## DIRECTIONS
Transcribe each record exactly. Include every one.

START SOURCE MATERIAL

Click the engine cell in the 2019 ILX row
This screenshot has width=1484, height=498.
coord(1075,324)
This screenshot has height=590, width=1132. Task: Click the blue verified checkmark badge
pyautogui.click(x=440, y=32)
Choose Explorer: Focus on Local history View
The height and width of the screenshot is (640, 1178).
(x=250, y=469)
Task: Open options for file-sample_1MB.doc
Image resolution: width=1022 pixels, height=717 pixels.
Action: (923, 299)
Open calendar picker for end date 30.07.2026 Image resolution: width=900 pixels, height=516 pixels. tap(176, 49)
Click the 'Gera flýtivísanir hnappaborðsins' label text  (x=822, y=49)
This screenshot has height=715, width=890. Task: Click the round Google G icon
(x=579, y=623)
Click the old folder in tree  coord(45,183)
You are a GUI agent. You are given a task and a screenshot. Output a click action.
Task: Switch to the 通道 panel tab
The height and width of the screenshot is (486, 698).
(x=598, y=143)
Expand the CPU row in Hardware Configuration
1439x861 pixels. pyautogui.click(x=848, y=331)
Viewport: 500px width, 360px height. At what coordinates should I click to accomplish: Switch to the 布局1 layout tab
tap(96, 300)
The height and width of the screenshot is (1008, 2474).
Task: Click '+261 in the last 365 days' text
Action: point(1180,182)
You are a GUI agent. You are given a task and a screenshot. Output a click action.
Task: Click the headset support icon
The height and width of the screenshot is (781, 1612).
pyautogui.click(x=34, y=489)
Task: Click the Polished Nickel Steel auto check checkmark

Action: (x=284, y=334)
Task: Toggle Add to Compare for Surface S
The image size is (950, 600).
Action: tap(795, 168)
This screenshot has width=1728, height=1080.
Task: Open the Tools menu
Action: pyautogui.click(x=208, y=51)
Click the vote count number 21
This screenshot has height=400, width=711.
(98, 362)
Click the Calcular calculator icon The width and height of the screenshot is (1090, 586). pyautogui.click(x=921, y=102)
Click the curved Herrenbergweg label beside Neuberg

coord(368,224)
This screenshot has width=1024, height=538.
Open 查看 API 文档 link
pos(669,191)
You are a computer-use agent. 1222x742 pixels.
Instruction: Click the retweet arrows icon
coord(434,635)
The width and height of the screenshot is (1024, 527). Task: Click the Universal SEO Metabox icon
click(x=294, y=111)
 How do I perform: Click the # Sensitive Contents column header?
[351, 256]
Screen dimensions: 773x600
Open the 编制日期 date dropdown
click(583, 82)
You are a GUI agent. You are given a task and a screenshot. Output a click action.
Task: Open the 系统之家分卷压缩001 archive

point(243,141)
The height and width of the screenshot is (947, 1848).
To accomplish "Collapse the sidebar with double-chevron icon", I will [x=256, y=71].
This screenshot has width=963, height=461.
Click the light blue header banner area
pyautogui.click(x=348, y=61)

END SOURCE MATERIAL

## PROBLEM SOLUTION
Click the engine cell in the 2019 ILX row
This screenshot has width=1484, height=498.
coord(1075,324)
This screenshot has height=590, width=1132. Task: Click the blue verified checkmark badge
pyautogui.click(x=440, y=32)
Choose Explorer: Focus on Local history View
The height and width of the screenshot is (640, 1178).
(x=250, y=469)
Task: Open options for file-sample_1MB.doc
Image resolution: width=1022 pixels, height=717 pixels.
Action: (923, 299)
Open calendar picker for end date 30.07.2026 Image resolution: width=900 pixels, height=516 pixels. tap(176, 49)
Click the 'Gera flýtivísanir hnappaborðsins' label text  (x=822, y=49)
This screenshot has height=715, width=890. Task: Click the round Google G icon
(x=579, y=623)
Click the old folder in tree  coord(45,183)
You are a GUI agent. You are given a task and a screenshot. Output a click action.
Task: Switch to the 通道 panel tab
The height and width of the screenshot is (486, 698).
(x=598, y=143)
Expand the CPU row in Hardware Configuration
1439x861 pixels. pyautogui.click(x=848, y=331)
Viewport: 500px width, 360px height. At what coordinates should I click to accomplish: Switch to the 布局1 layout tab
tap(96, 300)
The height and width of the screenshot is (1008, 2474).
Task: Click '+261 in the last 365 days' text
Action: point(1180,182)
You are a GUI agent. You are given a task and a screenshot. Output a click action.
Task: Click the headset support icon
The height and width of the screenshot is (781, 1612).
pyautogui.click(x=34, y=489)
Task: Click the Polished Nickel Steel auto check checkmark

Action: (x=284, y=334)
Task: Toggle Add to Compare for Surface S
The image size is (950, 600).
Action: tap(795, 168)
This screenshot has width=1728, height=1080.
Task: Open the Tools menu
Action: pyautogui.click(x=208, y=51)
Click the vote count number 21
This screenshot has height=400, width=711.
(98, 362)
Click the Calcular calculator icon The width and height of the screenshot is (1090, 586). pyautogui.click(x=921, y=102)
Click the curved Herrenbergweg label beside Neuberg

coord(368,224)
This screenshot has width=1024, height=538.
Open 查看 API 文档 link
pos(669,191)
You are a computer-use agent. 1222x742 pixels.
Instruction: Click the retweet arrows icon
coord(434,635)
The width and height of the screenshot is (1024, 527). Task: Click the Universal SEO Metabox icon
click(x=294, y=111)
 How do I perform: Click the # Sensitive Contents column header?
[351, 256]
Screen dimensions: 773x600
Open the 编制日期 date dropdown
click(583, 82)
You are a GUI agent. You are given a task and a screenshot. Output a click action.
Task: Open the 系统之家分卷压缩001 archive

point(243,141)
The height and width of the screenshot is (947, 1848).
To accomplish "Collapse the sidebar with double-chevron icon", I will [x=256, y=71].
This screenshot has width=963, height=461.
Click the light blue header banner area
pyautogui.click(x=348, y=61)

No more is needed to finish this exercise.